Over 800 New York Auctions End Today - Bid Now
Over 1300 Total Lots Up For Auction at Three Locations - OK 10/27, TX 10/28, CA 10/29

O Stimulation profundo do cérebro ajuda a pacientes de Parkinson; Mas causa também efeitos adversos

por Lynn Shapiro, Writer | January 07, 2009
Medtronic system for
brain stimulation
Patients with advanced Parkinson disease (PD) who received deep brain stimulation treatment had more improvement in movement skills and quality of life after six months than patients who received other medical therapy, but also had a higher risk of a serious adverse events, according to a study in the January 7, 2009 issue of JAMA.

Deep brain stimulation is a surgical treatment involving the implantation of electrodes that send electrical stimulation to specific parts of the brain to reduce involuntary movements and tremors. It is the surgical intervention of choice when PD motor (movement) complications are inadequately managed with medications, according to background information in the article.

"However, recent reports highlighting unexpected behavioral effects of stimulation suggest that deep brain stimulation, while improving motor function, may have other less desirable consequences," the authors write. They add that there are few randomized trials comparing treatments, and most studies exclude older patients.

New & Refurbished C-Arm Systems. Call 702.384.0085 Today!

Quest Imaging Solutions provides all major brands of surgical c-arms (new and refurbished) and carries a large inventory for purchase or rent. With over 20 years in the medical equipment business we can help you fulfill your equipment needs

Frances M. Weaver, Ph.D., of Hines VA Hospital, Hines, IL, and colleagues conducted a randomized trial to compare the benefits and risks of deep brain stimulation with those of best medical therapy for patients of a wide age range with PD. A total of 255 patients with PD were enrolled; 25 percent were age 70 years or older.
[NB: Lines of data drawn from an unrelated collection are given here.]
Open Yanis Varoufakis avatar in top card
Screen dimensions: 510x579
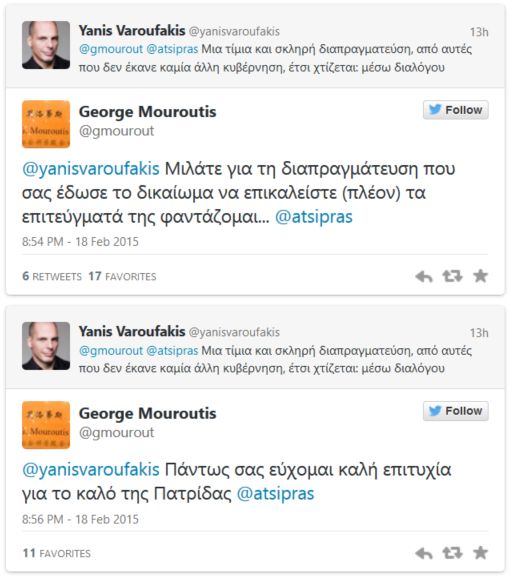click(46, 45)
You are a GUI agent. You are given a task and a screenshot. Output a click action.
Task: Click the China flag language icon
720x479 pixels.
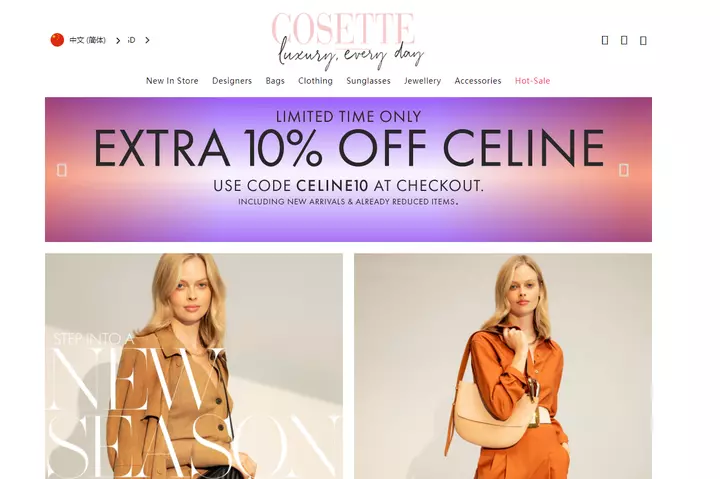57,40

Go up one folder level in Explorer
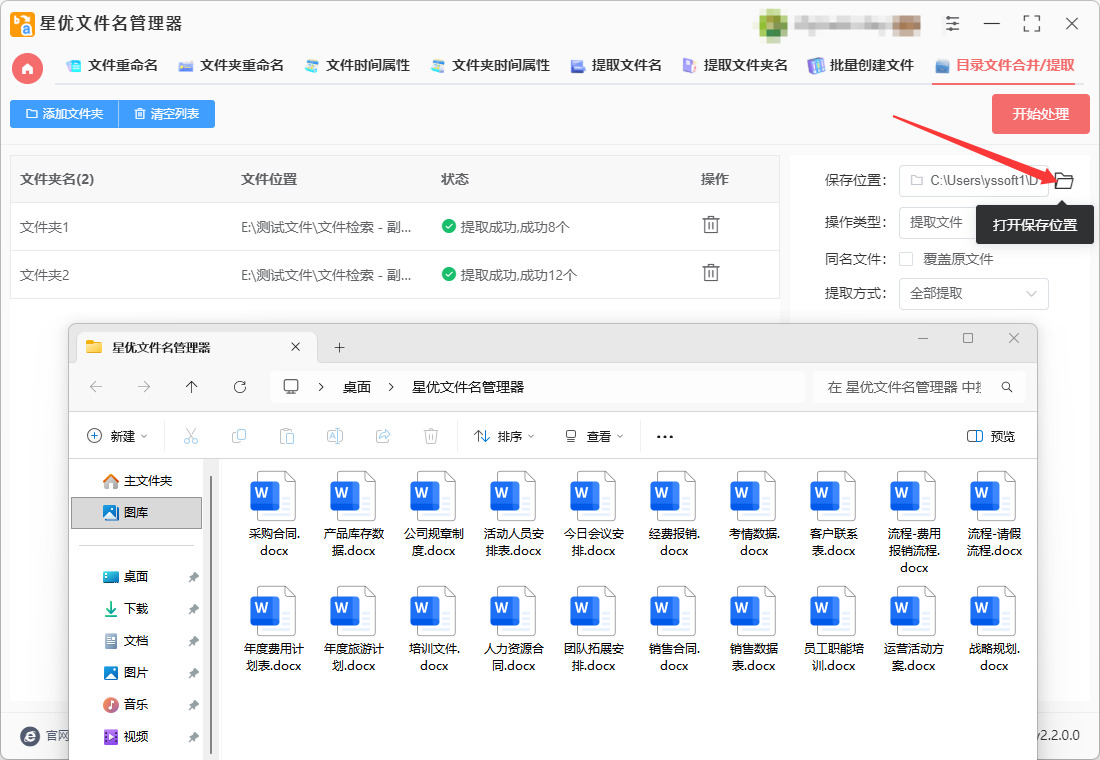click(x=192, y=387)
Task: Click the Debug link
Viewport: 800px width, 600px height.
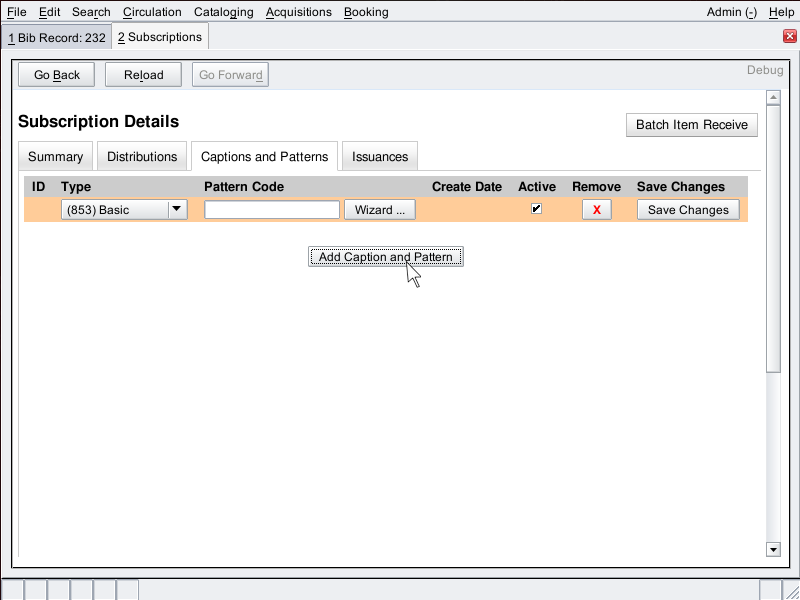Action: [765, 70]
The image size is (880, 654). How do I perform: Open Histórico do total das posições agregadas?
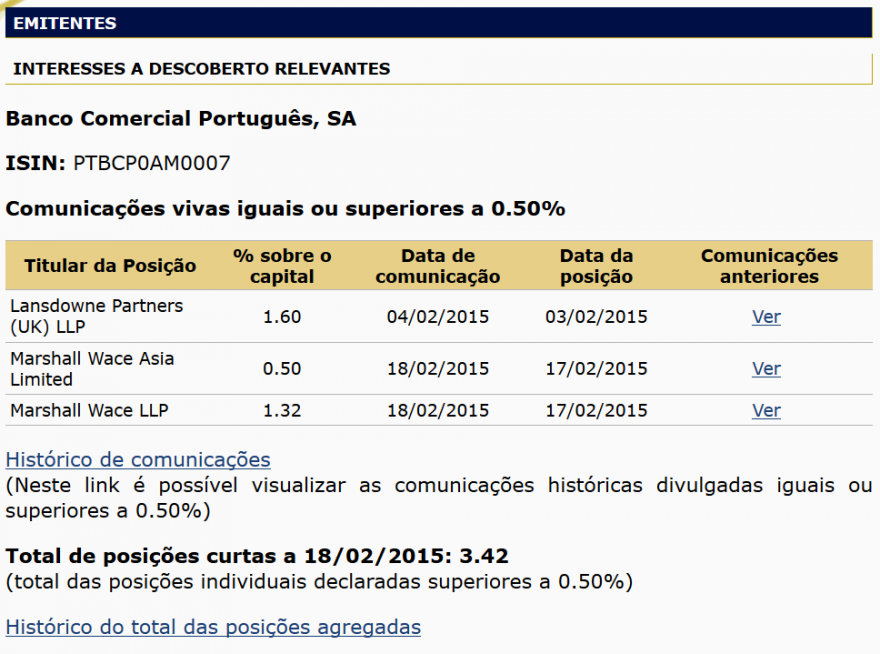point(213,627)
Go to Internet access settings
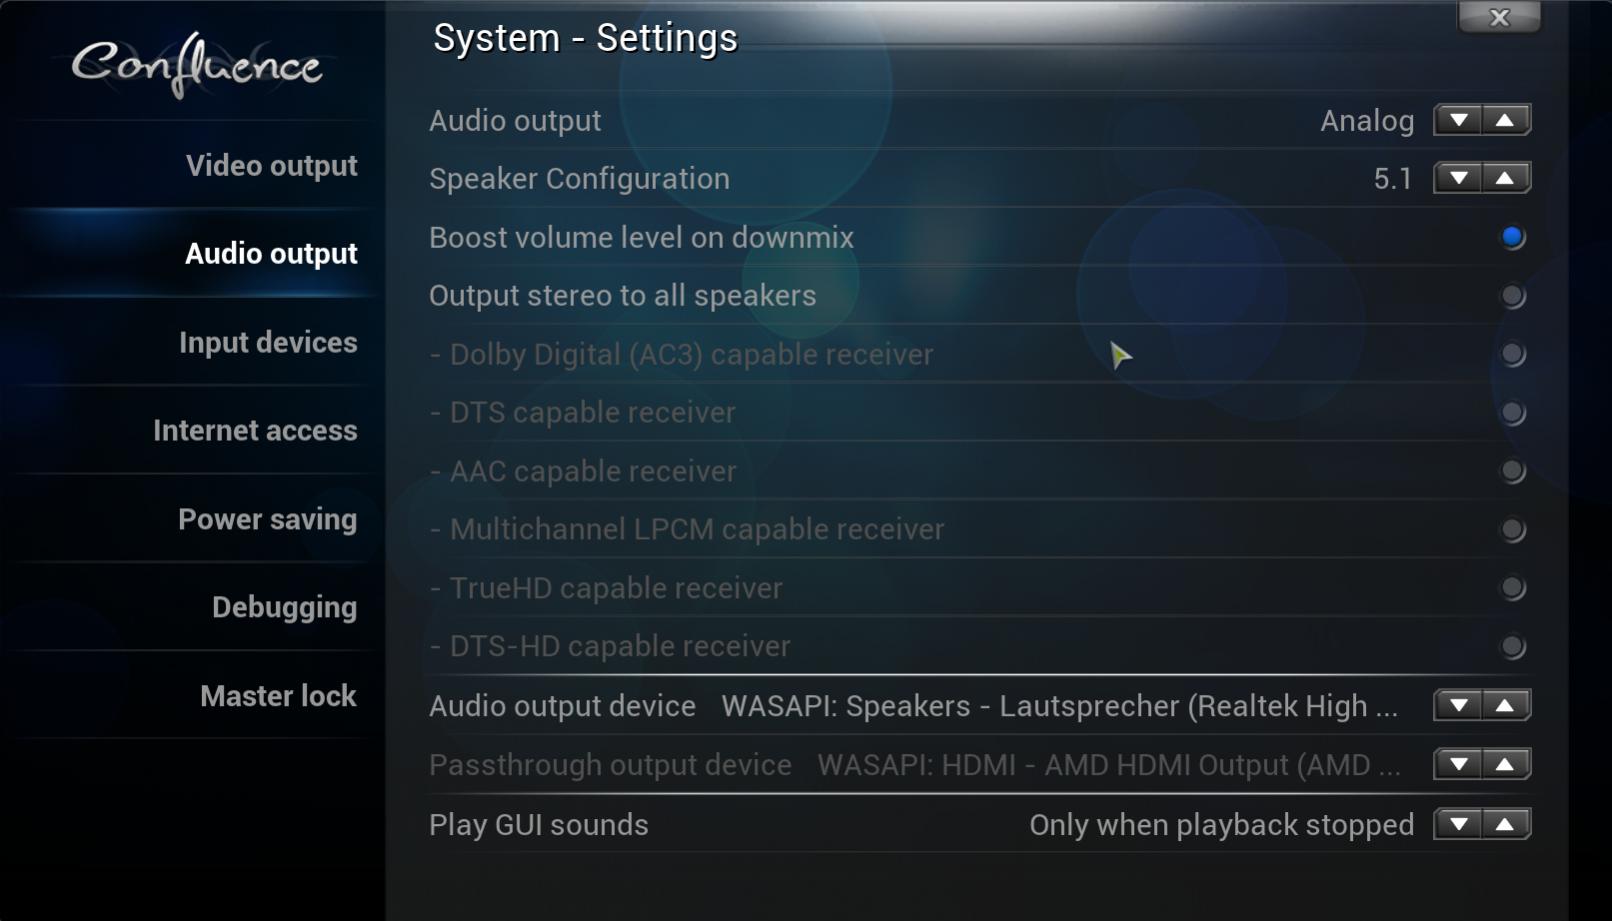Image resolution: width=1612 pixels, height=921 pixels. pos(255,430)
The participants were randomized to receive bilateral deep brain stimulation with leads of the stimulation device implanted in the following locations of the brain: subthalamic nucleus (n = 60) or globus pallidus (n = 61); or received best medical therapy (n = 134), which included management by movement disorder neurologists, who monitored medication use and nonpharmacological therapy (e.g., physical, occupational, and speech therapy).

The researchers found that at six months, deep brain stimulation patients gained an average of 4.6 hours per day of "on" time (the time of good symptom control or unimpeded motor function) without troubling dyskinesia (involuntary movements), while the average change for the best medical therapy group was 0 hours.

Motor function improved significantly with deep brain stimulation compared with best medical therapy, with 71 percent of deep brain stimulation patients versus 32 percent of best medical therapy patients experiencing clinically meaningful motor function improvements at six months, while 3 percent of deep brain stimulation patients and 21 percent of best medical therapy patients had clinically worsening scores.